We are dropping support for multiple “personas”. Going forward, each Sandstorm account will have only one profile – one name, one profile picture, one entry in the sharing auto-complete list, etc. If you have multiple identities today, the profile from exactly one of those identities will become your account profile, and the other profiles will disappear. If you’re worried about which one Sandstorm will take, make sure to edit all your identities so that their profiles are the same.
What we call “identities” today will be renamed to “credentials”. A credential will no longer have its own profile, and you will no longer need to choose which credential you are acting as when accessing grains. Authentication-related features of credentials (for login, and for secure sharing) will remain mostly intact.
Users who rely on the ability to manage multiple personas today will need to transition to using multiple accounts instead. I suspect that there are vanishingly few such users, as most users never understood Sandstorm’s identity system in the first place. That said, if you are affected, I apologize. I would love it if you would get in contact with us to let us know about your specific needs, so that we can try to design a better experience for you. (For what it’s worth, I personally recommend using the multi-profile feature provided by various browsers to separate your personas into totally separate browser contexts with different window themes – this makes it much easier to prevent accidental leakage.)

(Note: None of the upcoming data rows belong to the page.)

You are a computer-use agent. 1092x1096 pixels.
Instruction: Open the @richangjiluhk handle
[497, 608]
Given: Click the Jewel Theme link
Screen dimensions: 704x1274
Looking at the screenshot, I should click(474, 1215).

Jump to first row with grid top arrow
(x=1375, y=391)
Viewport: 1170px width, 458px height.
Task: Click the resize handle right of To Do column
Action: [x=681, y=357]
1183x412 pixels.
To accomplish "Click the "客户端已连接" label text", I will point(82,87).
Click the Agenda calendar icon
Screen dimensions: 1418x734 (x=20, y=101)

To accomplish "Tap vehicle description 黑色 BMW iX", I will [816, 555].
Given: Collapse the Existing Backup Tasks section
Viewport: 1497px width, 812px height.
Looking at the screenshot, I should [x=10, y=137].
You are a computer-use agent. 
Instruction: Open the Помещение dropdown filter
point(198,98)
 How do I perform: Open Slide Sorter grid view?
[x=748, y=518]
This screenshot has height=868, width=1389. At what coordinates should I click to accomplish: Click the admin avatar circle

Finally, we will be disassociating the user ID as seen by apps from the underlying user credentials. In the future, each grain will actually see a totally unique ID for each user. When a grain is transferred between servers, the owner will have the opportunity to remap users in arbitrary ways – though by default we’ll correlate based on verified e-mail address. This scheme has the additional benefit that because a particular user’s ID will be different in every grain they access, it will no longer be possible for apps to illicitly identify and correlate users by their IDs. Instead, they will have to use explicit APIs for this purpose, which can be carefully controlled for privacy.
As of this post, these changes have not yet been implemented. We wanted to let people know of the changes in advance, in case anyone is relying on the current behavior. The next Sandstorm update will include code which detects users who might be affected and notifies them to read this blog post. The full change will probably take several weeks or maybe months to implement, as it is a huge change. We’ll update this post when it’s done.